The main data used in this tutorial and in the lecture are about the geolocalisation of french restaurants in Paris and in a department called Haute-Garonne. We use two different sources:

  1. an official register called SIRENE (Computer system for the business and establishment register) managed by the French National Institute of Statistics and Economic Studies (Insee) and geolocated by Etalab (French task force for Open Data). This register records the civil status of all companies and their establishments (including restaurants).

SIRENE has the advantages of being rigorous and exhaustive on the French territory.

  1. the famous global open access mapping project OpenStreetMap (OSM). We can access to OSM database using the osmdata R package.

OSM has many benefits, ensuring transparent data provenance and ownership, enabling real-time evolution of the database and, by allowing anyone to contribute, encouraging democratic decision making and citizen science.
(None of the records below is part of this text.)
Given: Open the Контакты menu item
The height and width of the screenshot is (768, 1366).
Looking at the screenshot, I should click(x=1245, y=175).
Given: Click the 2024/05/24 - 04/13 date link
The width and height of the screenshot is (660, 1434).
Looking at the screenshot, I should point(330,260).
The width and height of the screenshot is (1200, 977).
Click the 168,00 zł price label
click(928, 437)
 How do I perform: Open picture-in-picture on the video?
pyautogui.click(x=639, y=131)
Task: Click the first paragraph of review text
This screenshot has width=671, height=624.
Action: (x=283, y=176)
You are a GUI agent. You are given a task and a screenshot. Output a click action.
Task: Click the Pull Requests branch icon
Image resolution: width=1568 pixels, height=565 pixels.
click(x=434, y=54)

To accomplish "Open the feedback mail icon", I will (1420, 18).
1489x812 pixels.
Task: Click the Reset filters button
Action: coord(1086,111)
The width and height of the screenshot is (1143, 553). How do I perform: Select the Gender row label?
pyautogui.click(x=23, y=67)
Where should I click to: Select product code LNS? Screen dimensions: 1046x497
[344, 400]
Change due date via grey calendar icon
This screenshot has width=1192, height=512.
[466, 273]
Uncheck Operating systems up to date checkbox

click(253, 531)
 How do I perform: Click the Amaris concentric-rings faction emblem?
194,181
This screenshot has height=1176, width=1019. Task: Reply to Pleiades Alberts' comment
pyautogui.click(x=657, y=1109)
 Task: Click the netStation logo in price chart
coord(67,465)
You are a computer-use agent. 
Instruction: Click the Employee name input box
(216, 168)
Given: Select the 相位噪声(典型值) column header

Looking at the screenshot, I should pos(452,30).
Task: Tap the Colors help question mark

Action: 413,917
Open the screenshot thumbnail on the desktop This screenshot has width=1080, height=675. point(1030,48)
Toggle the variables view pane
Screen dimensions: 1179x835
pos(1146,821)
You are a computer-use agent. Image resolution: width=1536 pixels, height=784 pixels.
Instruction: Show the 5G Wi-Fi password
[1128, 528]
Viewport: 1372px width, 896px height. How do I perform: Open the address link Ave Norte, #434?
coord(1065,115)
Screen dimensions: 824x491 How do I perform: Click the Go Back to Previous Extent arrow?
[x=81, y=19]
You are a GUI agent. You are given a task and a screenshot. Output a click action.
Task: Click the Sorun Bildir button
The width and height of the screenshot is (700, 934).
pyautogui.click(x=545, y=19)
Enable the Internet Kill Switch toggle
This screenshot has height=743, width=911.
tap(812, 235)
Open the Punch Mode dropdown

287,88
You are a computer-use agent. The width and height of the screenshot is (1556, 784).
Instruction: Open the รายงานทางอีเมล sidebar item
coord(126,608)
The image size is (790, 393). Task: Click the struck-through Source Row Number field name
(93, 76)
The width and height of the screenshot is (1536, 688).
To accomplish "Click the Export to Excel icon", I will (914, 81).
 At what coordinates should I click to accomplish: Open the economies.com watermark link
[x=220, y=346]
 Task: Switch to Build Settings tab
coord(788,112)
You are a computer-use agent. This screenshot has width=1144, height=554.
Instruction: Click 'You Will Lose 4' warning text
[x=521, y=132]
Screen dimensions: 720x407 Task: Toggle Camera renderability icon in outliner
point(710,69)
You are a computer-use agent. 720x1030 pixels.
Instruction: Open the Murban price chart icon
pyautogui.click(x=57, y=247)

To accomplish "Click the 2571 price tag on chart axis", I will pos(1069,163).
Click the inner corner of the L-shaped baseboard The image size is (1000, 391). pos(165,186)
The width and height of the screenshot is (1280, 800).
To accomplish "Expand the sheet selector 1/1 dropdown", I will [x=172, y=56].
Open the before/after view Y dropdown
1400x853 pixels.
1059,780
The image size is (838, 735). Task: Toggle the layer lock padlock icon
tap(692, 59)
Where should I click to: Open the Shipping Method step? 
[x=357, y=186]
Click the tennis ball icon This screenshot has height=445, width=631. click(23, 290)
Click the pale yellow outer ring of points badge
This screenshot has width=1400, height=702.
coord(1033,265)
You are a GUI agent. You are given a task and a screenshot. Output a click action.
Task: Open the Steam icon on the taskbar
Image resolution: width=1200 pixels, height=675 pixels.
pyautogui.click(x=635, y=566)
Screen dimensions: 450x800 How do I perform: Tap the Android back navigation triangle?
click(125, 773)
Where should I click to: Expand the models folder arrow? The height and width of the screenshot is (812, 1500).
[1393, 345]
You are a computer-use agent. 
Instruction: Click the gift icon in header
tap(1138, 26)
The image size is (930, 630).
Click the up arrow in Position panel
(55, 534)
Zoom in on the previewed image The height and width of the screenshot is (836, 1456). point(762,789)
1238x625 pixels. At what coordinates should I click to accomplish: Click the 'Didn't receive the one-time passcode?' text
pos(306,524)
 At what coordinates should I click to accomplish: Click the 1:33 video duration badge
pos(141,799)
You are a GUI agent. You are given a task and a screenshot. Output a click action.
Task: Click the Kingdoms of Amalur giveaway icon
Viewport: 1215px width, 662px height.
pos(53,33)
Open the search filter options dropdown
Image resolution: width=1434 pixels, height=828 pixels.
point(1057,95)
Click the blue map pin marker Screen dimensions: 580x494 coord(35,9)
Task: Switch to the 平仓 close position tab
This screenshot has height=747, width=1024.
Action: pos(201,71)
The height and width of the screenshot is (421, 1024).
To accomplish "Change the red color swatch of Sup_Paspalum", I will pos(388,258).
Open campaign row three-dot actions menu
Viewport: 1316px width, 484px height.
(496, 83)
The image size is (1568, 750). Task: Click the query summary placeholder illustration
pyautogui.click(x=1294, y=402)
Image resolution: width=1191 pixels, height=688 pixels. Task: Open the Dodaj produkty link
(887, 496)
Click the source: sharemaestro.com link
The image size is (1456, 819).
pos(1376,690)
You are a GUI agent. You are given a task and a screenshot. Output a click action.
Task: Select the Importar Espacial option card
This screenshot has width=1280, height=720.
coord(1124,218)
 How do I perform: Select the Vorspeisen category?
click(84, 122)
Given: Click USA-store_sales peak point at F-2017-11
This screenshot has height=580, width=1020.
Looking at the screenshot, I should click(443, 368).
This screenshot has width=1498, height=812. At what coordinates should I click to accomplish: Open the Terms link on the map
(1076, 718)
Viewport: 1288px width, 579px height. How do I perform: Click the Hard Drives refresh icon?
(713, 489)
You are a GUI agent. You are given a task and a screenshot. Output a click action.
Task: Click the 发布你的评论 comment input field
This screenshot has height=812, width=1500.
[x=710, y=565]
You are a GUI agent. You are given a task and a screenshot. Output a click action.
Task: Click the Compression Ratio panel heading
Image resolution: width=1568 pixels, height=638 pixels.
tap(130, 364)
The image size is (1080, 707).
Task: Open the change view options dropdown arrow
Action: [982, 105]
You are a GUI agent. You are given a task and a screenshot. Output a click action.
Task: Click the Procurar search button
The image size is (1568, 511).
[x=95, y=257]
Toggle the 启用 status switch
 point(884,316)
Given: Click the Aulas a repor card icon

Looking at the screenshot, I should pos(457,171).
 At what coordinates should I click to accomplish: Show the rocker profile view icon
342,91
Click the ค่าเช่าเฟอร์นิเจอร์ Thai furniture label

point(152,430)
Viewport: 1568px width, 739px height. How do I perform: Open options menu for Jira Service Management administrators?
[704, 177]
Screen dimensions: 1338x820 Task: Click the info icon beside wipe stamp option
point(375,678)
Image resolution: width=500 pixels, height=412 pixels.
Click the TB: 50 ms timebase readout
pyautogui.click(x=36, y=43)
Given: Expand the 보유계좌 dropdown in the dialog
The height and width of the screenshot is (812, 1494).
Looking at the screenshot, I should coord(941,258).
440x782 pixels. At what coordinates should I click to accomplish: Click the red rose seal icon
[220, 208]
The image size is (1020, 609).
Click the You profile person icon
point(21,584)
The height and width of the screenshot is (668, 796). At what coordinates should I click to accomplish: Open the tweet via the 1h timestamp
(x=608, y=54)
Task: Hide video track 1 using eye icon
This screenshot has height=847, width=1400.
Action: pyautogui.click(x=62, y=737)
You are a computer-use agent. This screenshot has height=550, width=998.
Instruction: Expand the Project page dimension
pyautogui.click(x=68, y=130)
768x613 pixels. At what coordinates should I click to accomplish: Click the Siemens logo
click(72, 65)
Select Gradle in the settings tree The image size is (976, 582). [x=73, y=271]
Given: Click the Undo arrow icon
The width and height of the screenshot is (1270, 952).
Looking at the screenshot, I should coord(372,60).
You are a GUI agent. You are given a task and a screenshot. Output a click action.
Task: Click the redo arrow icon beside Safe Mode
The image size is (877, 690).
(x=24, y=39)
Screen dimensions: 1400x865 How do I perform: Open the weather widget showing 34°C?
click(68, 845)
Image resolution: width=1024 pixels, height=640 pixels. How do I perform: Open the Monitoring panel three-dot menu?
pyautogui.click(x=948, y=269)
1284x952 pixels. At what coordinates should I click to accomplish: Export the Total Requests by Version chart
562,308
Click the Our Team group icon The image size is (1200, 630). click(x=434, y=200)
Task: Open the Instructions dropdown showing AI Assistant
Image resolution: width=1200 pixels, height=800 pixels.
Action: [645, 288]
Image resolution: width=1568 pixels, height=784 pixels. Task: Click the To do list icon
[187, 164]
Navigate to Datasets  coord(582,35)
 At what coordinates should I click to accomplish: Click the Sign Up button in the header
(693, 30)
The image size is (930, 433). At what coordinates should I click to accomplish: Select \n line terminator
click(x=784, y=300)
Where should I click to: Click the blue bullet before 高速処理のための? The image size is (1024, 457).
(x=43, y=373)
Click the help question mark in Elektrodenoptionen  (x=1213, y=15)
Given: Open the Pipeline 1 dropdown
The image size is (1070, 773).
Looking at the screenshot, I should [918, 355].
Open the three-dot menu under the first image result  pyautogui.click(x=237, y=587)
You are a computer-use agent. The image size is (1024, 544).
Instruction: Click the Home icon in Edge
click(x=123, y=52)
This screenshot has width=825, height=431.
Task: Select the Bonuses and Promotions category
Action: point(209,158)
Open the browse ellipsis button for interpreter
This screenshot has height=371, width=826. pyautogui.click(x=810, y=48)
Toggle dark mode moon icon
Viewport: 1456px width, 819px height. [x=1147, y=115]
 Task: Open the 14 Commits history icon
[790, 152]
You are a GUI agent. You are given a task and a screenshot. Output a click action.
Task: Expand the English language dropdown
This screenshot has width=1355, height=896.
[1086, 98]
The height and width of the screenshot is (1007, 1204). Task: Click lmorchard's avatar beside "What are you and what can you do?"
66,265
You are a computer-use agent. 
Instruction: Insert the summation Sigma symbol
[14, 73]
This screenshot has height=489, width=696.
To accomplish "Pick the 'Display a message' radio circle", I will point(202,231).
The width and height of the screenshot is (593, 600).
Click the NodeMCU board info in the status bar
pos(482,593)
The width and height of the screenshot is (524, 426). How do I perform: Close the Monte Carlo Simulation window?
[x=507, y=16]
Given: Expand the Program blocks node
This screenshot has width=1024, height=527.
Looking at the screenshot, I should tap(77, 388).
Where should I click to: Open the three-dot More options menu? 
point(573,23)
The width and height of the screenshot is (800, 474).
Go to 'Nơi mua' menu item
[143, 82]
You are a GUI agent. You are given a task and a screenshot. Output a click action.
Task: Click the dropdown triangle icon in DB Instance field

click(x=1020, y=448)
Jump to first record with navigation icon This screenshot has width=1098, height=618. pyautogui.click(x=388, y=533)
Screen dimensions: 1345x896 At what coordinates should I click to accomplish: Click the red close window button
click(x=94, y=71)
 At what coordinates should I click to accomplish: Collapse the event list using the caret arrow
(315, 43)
Exercise 1 : Manipulate sf objects and associated data.frames

  1. Load in R the iris1 map layer ‘iris_31.rds’ of the french department called Haute-Garonne (numbered 31). Would the sf::st_read function also work? Why?
Use the readRDS function.
It would not work because ‘iris_31’ is not a shapefile but a file already R formatted. Simply load it with the readRDS function.
  1. Display the basemap of department 31 with plot(iris_31). What do you notice ?
We notice that R performs 3 graphs: one graph per variable in the sf object.
  1. What is the functionality of the sf::st_geometry function? What solution do you propose then?
sf::st_geometry makes it possible to isolate the information contained in the ‘geometry’ column of the sf object. Using it, we put aside other variables (here CODE_IRIS, P14_POP and INSEE_COM).
  1. In which projection is the map layer? Map it with another projection.

Information

Test the Azimuthal Equidistant projection with crs="+proj=aeqd +lat_0=90 +lon_0=0 to see a clear difference and create a layer called ‘iris_31_aeqd’.
Use the sf::st_crs function to guess the projection and sf::st_transform to change the projection.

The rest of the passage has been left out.